(Records excerpted from a collection)
# # #
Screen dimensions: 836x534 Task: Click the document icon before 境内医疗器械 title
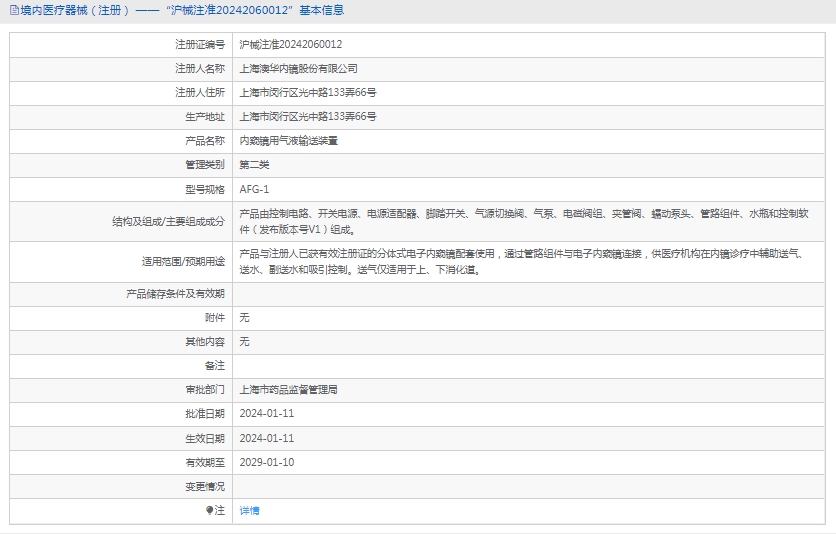[x=10, y=10]
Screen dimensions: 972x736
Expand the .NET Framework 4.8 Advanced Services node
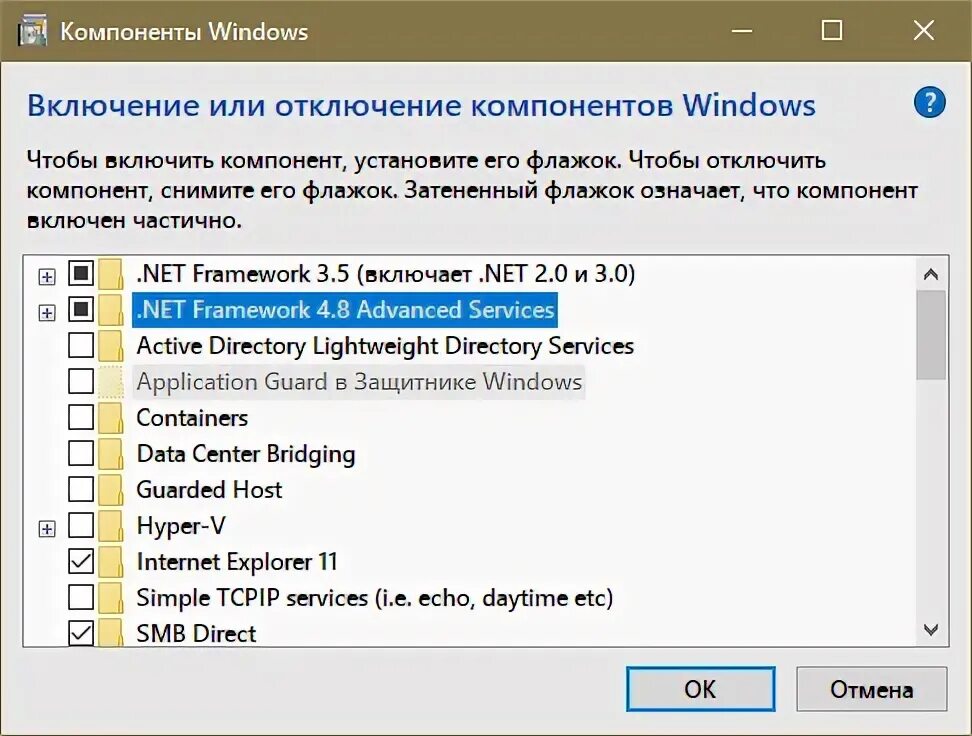pyautogui.click(x=46, y=312)
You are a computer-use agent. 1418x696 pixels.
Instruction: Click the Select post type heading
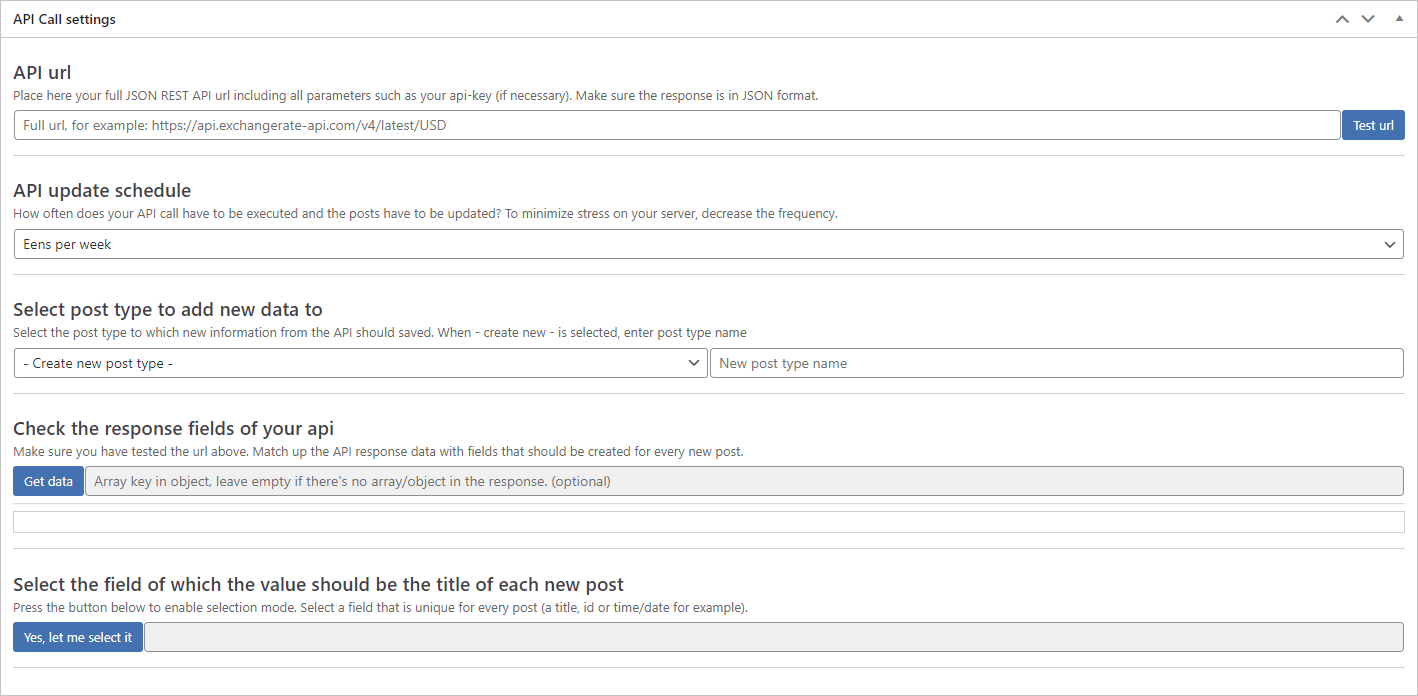(168, 309)
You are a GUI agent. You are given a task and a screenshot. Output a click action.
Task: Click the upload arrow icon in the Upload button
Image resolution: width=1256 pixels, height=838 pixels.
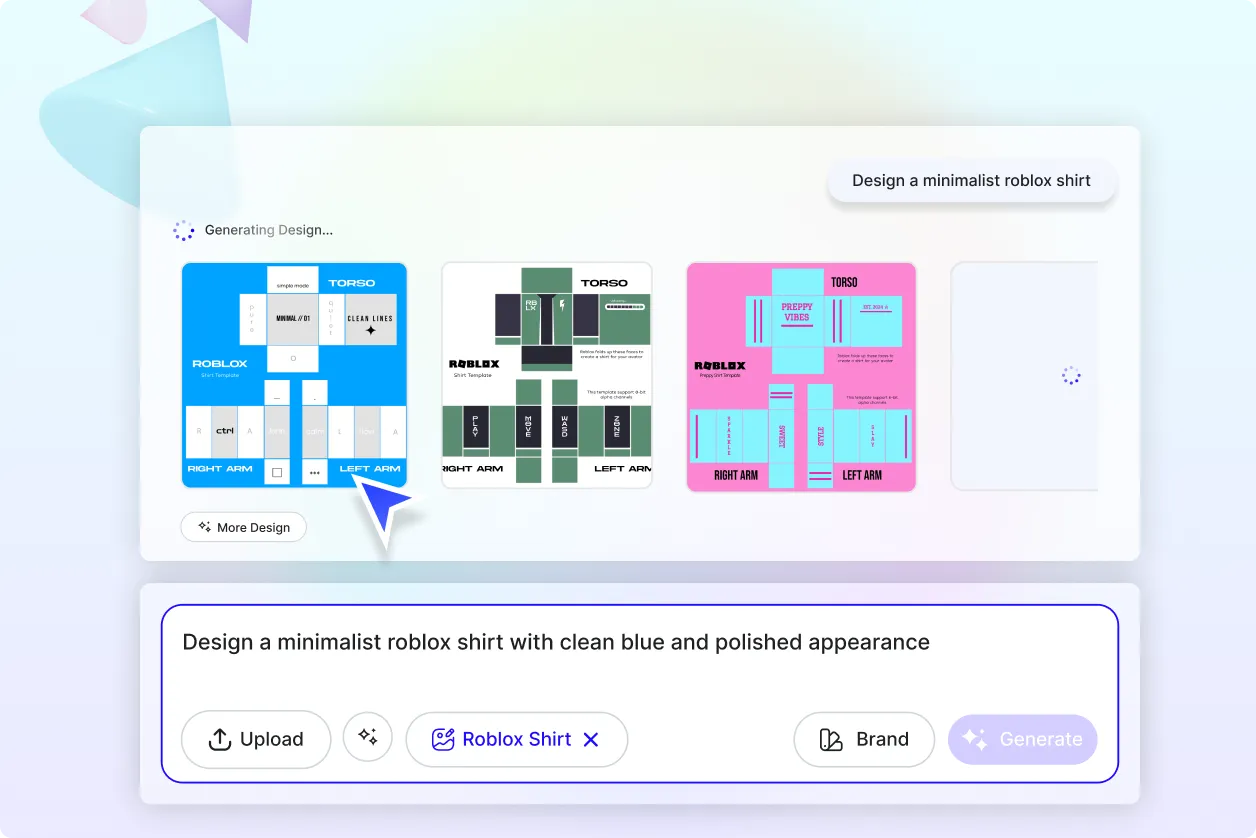(219, 739)
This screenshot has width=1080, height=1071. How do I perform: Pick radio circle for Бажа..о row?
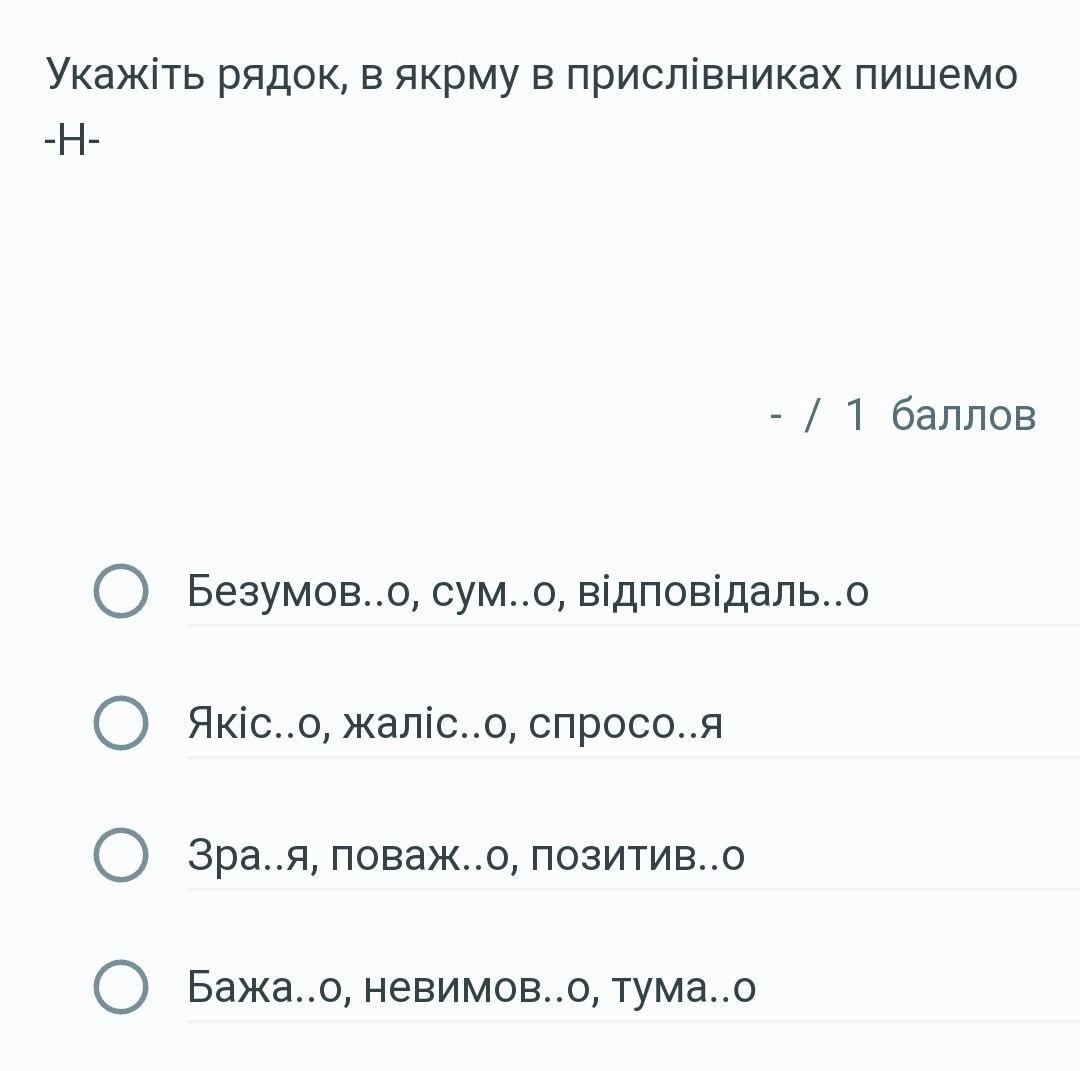(121, 987)
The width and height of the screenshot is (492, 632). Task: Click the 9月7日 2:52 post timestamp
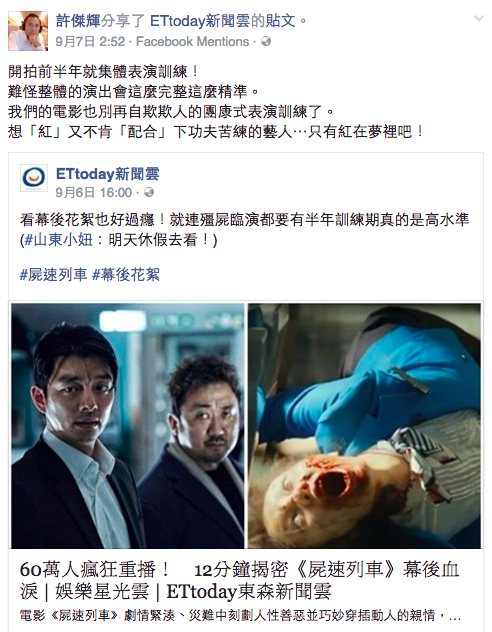90,42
# # #
--- ASSIGNED TASK ---
Exactly as written above, print every line of the data but not its pictures.

--- ANSWER SPACE ---
Screen dimensions: 836x534 Task: Click the document icon before 境内医疗器械 title
[x=10, y=10]
Screen dimensions: 972x736
Expand the .NET Framework 4.8 Advanced Services node
pyautogui.click(x=46, y=312)
You are a computer-use agent. 1418x696 pixels.
Instruction: Click the Select post type heading
(168, 309)
You are a GUI agent. You are given a task and a screenshot. Output a click action.
Task: Click the upload arrow icon in the Upload button
Image resolution: width=1256 pixels, height=838 pixels.
(219, 739)
This screenshot has width=1080, height=1071. How do I perform: Pick radio circle for Бажа..о row?
(121, 987)
The width and height of the screenshot is (492, 632). Task: Click the 9月7日 2:52 post timestamp
90,42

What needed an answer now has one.